- Born: 9 May 1989 (age 36)
- Nickname: Vanessita
- Division: GI Weight Classes Super feather 53.5 kg; Featherweight 58.5 kg;
- Style: Brazilian Jiu-Jitsu
- Team: Gracie Barra
- Trainer: Victor Estima, Gareth Neale
- Rank: BJJ black belt
- Medal record
Representing England
Brazilian Jiu-Jitsu
World Championship
| Bronze medal – third place | 2018 California, USA | -53.5 kg |
European Championship
| Gold medal – first place | 2018 Lisbon, Portugal | -53.5 kg |
Abu Dhabi Grand Slam World Tour
| Gold medal – first place | 2017 London, England | -55 kg |

= Vanessa English =

Brazilian jiu-jitsu practitioner from England

Vanessa English (born 9 May 1989), is a Brazilian jiu-jitsu black belt competitor and instructor. In coloured belt she is a multiple-time European champion, in both Gi and No-Gi, and is the first British-born Brazilian Jiu-Jitsu competitor to win the IBJJF World Championships. English is a 2018 World Championship black belt medallist and the 2018 European Open black belt Champion.

== Career ==
Vanessa English was born on 9 May 1989 in King's Lynn, Norfolk, England. At the age of 16 she started Capoeira, followed by Japanese jujutsu, then in 2009 Brazilian jiu-jitsu at Gracie Barra Derby under Pat and Steven Martin; here she began competing as a white belt.
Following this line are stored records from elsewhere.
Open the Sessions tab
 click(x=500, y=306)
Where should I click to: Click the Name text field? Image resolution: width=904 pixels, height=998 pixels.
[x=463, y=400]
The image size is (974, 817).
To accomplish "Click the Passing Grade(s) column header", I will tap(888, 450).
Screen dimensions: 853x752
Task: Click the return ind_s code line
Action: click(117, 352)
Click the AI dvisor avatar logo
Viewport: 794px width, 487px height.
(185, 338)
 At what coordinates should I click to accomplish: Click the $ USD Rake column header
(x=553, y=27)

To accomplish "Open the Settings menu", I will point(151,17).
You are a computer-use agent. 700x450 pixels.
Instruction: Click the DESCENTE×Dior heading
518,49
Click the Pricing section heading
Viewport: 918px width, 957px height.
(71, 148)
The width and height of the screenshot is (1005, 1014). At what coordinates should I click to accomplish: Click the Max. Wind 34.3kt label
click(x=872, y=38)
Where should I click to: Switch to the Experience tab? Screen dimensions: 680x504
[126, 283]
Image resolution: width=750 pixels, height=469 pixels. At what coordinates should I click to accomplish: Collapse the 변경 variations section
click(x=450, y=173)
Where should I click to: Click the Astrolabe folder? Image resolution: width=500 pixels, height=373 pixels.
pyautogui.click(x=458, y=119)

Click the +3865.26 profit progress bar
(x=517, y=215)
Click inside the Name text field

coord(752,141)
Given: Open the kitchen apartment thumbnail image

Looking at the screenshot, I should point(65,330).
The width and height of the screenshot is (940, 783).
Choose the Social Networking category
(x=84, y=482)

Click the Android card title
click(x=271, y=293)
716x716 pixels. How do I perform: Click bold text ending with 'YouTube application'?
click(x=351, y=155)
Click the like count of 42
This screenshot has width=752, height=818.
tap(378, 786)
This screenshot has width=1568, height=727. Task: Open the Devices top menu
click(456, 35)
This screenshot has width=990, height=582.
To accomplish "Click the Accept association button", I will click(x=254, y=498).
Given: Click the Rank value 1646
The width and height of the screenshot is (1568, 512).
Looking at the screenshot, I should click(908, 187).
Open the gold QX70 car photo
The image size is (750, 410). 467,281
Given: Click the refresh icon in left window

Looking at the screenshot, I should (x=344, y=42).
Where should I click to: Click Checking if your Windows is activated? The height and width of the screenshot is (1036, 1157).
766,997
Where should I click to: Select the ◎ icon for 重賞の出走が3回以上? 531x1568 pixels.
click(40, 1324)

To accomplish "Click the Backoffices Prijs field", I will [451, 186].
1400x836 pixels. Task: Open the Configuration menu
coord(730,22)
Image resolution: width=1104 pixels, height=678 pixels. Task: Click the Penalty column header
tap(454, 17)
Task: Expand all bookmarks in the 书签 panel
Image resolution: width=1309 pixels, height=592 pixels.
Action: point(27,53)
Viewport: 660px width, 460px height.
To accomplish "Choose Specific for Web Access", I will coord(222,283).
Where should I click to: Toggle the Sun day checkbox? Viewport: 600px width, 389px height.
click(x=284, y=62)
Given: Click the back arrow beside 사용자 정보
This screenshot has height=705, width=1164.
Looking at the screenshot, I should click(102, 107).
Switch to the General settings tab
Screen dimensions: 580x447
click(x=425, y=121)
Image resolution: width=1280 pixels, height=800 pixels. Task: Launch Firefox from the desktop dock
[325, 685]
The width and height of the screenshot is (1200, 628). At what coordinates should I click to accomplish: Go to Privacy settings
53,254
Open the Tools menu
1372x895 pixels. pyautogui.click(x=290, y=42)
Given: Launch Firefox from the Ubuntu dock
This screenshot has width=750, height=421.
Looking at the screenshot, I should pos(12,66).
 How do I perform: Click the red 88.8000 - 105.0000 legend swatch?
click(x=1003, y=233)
In 2012 she moved to Nottingham at another Gracie Barra academy under Victor Estima and Gareth Neale. As a blue belt she won the British Open Championship in both Gi and No-Gi then won bronze at the 2011 World Championship. English started training daily, sometimes following her night shifts as a home carer in Nottingham. After receiving her purple belt in 2012, English won the British Open again. In 2013 she became world champion and European champion after winning the 2013 World Championship, the 2013 European Open Championship and the 2013 European Open No-Gi Championship, she became the first British born Brazilian Jiu Jitsu competitor to win the IBJJF World Championships in the adult division. After receiving her brown belt in 2014, she won the IBJJF London International Open then won the European Champion two years in a row (2014 & 2015), also winning bronze in the Open Class in 2014.

== Black belt career ==

On 7 June 2015, English was upgraded to black belt by Victor Estima. As a black belt English won the 2018 Brazilian Jiu-Jitsu European Championship after defeating Livia Gluchowska in the light-featherweight's division finale. and the Abu Dhabi Grand Slam London. In 2018 she won bronze at the 2018 World Jiu-Jitsu Championship taking place in Long Beach, California, In 2023 she won gold at the IBJJF London Open competing in the light division.

English was invited to compete at the first Kairos Pro Jiu-Jitsu event on May 7, 2023. She registered 3 wins and 1 draw to win her group and progress to the final, followed by defeating Gabi Schuck by decision to win the tournament.

English was invited to compete at Grapplefest 16 on July 1, 2023 for the promotion's vacant under 60kgs title against Adele Fornarino. English lost the match by decision.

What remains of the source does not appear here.